セリアに正体を話してもいいのかもしれないけど、とりあえず、外に出るまでは黙っておこう。
「出口までは大物に襲われない限り、私なら半日で走破できますが……」
「いいよ。走っていこう。多分、今の僕なら大丈夫。スンは?」
「問題無い」
「という事で、行ってみようか」
セリアの方の事情を聴くのは後にして、とりあえず僕はダンジョンから出る事を優先した。正直、太陽の光を浴びたいんだよね。あと、美味しいものを食べたい!

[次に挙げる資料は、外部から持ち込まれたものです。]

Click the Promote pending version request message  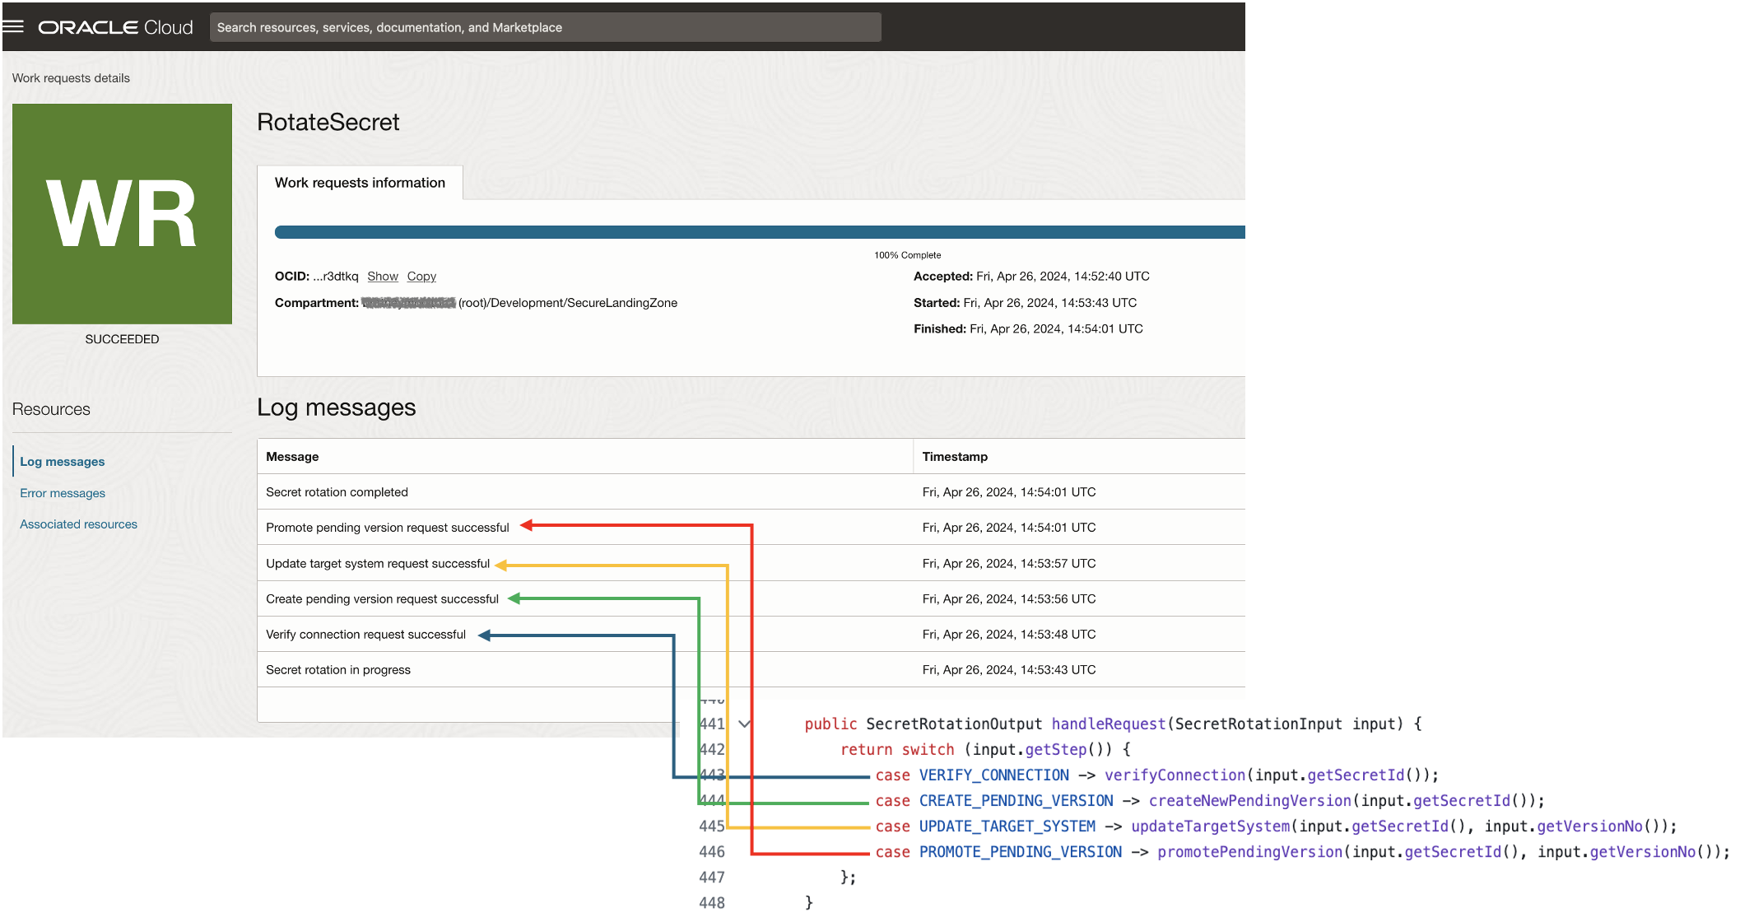tap(387, 528)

セリアが持っていた地図を使って、最短ルートを確認し、僕らは出発した。
「シャ、シャルル坊っちゃま……す、少し速度を落として……」
「坊っちゃまって言わない!」
「シャルル! お願いします……息が続かない……」
「しょうがないなぁ」
セリアの悲鳴に僕は足を止めた。
まだ1時間くらいしか走っていないのに、もうダウンするなんてセリアもダラシが無い。
「シャルルぼ……シャルルに一体何が起きたのですか? 初日は1時間で根を上げていたというのに」
息も絶え絶えのセリアが僕に質問をしてきた。
「さっきまで蒼龍のお姉さんにシゴかれていました」
「え? 蒼龍の試練をクリアしたのですか?」
「うん、そうだけど……」
セリアが呆然と僕を見つめている。
「あそこの主は気まぐれなので、滅多な事で出てこないはずなのです」
「そうなんだ」
「シャルルが、向こう側からダンジョンに入ったという話だったので、私もすぐ追いかけたのですが、どこにもいませんでした。もう無理かとも思っていたのですが、正規の入り口から入り直して……」
「セリアは僕の事、探してくれていたの?」
「もちろんです!」
セリアが僕の顔を見て、大声で叫んだ。
「あの日、私が調子に乗って走ってしまったせいで、シャルルが行方不明に……私も何日も探したのですが、どうしても手がかりがなくて、こんなに時間がかかってしまいました」
そうだよね。セリアがいなくなってすぐに攫われたから、目撃した人も少ないだろうし。
「でも、どうやって僕の居場所を?」
「エズの奴隷市場に竜鱗の鎧を持った子供が出たという噂が奴隷ギルドに入ってきて……」
誘拐された子供が一番いる可能性が高いのは、奴隷市場らしい。そこで最初にセリアはトーキョーの奴隷ギルドに殴り込んで、すべての子どもを確認したみたいだ。結局、トーキョーでは見つからず、近隣の町や村の奴隷ギルドや市場を巡っていたらしい。その伝手で、僕がエズの街で売られたという情報を手に入れたみたいだ。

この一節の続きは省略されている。